[Saved entries]
^^^^^^^^

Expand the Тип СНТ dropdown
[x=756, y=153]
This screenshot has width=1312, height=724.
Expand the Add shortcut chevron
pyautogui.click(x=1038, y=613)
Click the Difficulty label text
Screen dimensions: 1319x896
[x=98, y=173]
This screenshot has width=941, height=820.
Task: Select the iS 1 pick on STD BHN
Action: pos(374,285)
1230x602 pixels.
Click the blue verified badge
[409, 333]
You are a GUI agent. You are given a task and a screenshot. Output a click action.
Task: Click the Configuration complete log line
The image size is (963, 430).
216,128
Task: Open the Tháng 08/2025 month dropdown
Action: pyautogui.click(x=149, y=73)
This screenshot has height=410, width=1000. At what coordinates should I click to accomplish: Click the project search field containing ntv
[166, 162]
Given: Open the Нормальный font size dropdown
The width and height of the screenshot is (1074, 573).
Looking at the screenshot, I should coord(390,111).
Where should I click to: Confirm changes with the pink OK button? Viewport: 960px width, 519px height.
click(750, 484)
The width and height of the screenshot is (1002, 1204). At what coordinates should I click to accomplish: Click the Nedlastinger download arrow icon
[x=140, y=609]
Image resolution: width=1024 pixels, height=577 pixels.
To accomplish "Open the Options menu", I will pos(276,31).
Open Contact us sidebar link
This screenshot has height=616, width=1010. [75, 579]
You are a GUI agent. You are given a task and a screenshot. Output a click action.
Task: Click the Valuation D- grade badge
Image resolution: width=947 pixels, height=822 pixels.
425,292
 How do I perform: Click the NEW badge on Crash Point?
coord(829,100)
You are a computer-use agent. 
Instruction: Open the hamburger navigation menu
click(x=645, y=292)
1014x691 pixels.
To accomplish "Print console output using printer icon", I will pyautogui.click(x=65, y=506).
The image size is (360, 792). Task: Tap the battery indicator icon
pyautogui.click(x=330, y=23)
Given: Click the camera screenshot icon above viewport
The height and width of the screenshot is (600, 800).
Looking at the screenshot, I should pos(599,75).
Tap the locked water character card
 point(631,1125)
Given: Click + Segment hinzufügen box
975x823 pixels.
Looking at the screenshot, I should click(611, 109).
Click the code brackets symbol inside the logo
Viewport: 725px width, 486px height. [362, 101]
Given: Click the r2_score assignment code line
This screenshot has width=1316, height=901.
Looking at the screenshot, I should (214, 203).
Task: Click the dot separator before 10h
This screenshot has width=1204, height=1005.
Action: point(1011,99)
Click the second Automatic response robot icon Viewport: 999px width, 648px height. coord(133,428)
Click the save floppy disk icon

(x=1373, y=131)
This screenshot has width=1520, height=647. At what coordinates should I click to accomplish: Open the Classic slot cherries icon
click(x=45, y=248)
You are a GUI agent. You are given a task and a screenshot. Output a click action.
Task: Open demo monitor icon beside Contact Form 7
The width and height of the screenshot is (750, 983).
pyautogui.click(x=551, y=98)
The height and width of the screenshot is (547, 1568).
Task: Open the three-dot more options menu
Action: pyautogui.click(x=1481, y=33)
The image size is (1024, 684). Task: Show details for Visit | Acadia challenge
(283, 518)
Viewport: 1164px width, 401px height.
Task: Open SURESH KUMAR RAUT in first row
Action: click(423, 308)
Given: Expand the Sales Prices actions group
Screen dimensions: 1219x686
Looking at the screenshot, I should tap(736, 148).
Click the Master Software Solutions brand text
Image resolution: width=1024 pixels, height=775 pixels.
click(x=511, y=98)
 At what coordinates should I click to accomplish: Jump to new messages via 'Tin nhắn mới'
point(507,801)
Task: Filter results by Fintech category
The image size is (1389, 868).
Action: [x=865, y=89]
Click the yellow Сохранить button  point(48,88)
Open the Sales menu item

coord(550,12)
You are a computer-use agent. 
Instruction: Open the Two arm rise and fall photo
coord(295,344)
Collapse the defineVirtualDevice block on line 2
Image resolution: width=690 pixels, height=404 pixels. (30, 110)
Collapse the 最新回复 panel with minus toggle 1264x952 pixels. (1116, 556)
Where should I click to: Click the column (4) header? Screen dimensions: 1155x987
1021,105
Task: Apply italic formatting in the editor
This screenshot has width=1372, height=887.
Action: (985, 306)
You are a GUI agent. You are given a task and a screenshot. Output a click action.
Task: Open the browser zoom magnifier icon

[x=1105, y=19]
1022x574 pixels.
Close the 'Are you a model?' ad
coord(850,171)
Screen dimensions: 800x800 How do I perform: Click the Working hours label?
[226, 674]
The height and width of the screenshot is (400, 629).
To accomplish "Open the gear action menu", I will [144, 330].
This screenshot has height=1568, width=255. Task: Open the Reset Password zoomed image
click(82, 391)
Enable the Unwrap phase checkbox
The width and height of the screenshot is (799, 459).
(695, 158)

^^^^^^^^

• _What to produce_
Every entry above must be reproduced word for word.

• _Response below_
Expand the Тип СНТ dropdown
[x=756, y=153]
This screenshot has width=1312, height=724.
Expand the Add shortcut chevron
pyautogui.click(x=1038, y=613)
Click the Difficulty label text
Screen dimensions: 1319x896
[x=98, y=173]
This screenshot has width=941, height=820.
Task: Select the iS 1 pick on STD BHN
Action: pos(374,285)
1230x602 pixels.
Click the blue verified badge
[409, 333]
You are a GUI agent. You are given a task and a screenshot. Output a click action.
Task: Click the Configuration complete log line
The image size is (963, 430).
216,128
Task: Open the Tháng 08/2025 month dropdown
Action: pyautogui.click(x=149, y=73)
This screenshot has height=410, width=1000. At what coordinates should I click to accomplish: Click the project search field containing ntv
[166, 162]
Given: Open the Нормальный font size dropdown
The width and height of the screenshot is (1074, 573).
Looking at the screenshot, I should coord(390,111).
Where should I click to: Confirm changes with the pink OK button? Viewport: 960px width, 519px height.
click(750, 484)
The width and height of the screenshot is (1002, 1204). At what coordinates should I click to accomplish: Click the Nedlastinger download arrow icon
[x=140, y=609]
Image resolution: width=1024 pixels, height=577 pixels.
To accomplish "Open the Options menu", I will pos(276,31).
Open Contact us sidebar link
This screenshot has height=616, width=1010. [75, 579]
You are a GUI agent. You are given a task and a screenshot. Output a click action.
Task: Click the Valuation D- grade badge
Image resolution: width=947 pixels, height=822 pixels.
425,292
 How do I perform: Click the NEW badge on Crash Point?
coord(829,100)
You are a computer-use agent. 
Instruction: Open the hamburger navigation menu
click(x=645, y=292)
1014x691 pixels.
To accomplish "Print console output using printer icon", I will pyautogui.click(x=65, y=506).
The image size is (360, 792). Task: Tap the battery indicator icon
pyautogui.click(x=330, y=23)
Given: Click the camera screenshot icon above viewport
The height and width of the screenshot is (600, 800).
Looking at the screenshot, I should pos(599,75).
Tap the locked water character card
 point(631,1125)
Given: Click + Segment hinzufügen box
975x823 pixels.
Looking at the screenshot, I should click(611, 109).
Click the code brackets symbol inside the logo
Viewport: 725px width, 486px height. [362, 101]
Given: Click the r2_score assignment code line
This screenshot has width=1316, height=901.
Looking at the screenshot, I should (214, 203).
Task: Click the dot separator before 10h
This screenshot has width=1204, height=1005.
Action: point(1011,99)
Click the second Automatic response robot icon Viewport: 999px width, 648px height. coord(133,428)
Click the save floppy disk icon

(x=1373, y=131)
This screenshot has width=1520, height=647. At what coordinates should I click to accomplish: Open the Classic slot cherries icon
click(x=45, y=248)
You are a GUI agent. You are given a task and a screenshot. Output a click action.
Task: Open demo monitor icon beside Contact Form 7
The width and height of the screenshot is (750, 983).
pyautogui.click(x=551, y=98)
The height and width of the screenshot is (547, 1568).
Task: Open the three-dot more options menu
Action: pyautogui.click(x=1481, y=33)
The image size is (1024, 684). Task: Show details for Visit | Acadia challenge
(283, 518)
Viewport: 1164px width, 401px height.
Task: Open SURESH KUMAR RAUT in first row
Action: click(423, 308)
Given: Expand the Sales Prices actions group
Screen dimensions: 1219x686
Looking at the screenshot, I should tap(736, 148).
Click the Master Software Solutions brand text
Image resolution: width=1024 pixels, height=775 pixels.
click(x=511, y=98)
 At what coordinates should I click to accomplish: Jump to new messages via 'Tin nhắn mới'
point(507,801)
Task: Filter results by Fintech category
The image size is (1389, 868).
Action: [x=865, y=89]
Click the yellow Сохранить button  point(48,88)
Open the Sales menu item

coord(550,12)
You are a computer-use agent. 
Instruction: Open the Two arm rise and fall photo
coord(295,344)
Collapse the defineVirtualDevice block on line 2
Image resolution: width=690 pixels, height=404 pixels. (30, 110)
Collapse the 最新回复 panel with minus toggle 1264x952 pixels. (1116, 556)
Where should I click to: Click the column (4) header? Screen dimensions: 1155x987
1021,105
Task: Apply italic formatting in the editor
This screenshot has width=1372, height=887.
Action: (985, 306)
You are a GUI agent. You are given a task and a screenshot. Output a click action.
Task: Open the browser zoom magnifier icon

[x=1105, y=19]
1022x574 pixels.
Close the 'Are you a model?' ad
coord(850,171)
Screen dimensions: 800x800 How do I perform: Click the Working hours label?
[226, 674]
The height and width of the screenshot is (400, 629).
To accomplish "Open the gear action menu", I will [144, 330].
This screenshot has height=1568, width=255. Task: Open the Reset Password zoomed image
click(82, 391)
Enable the Unwrap phase checkbox
The width and height of the screenshot is (799, 459).
(695, 158)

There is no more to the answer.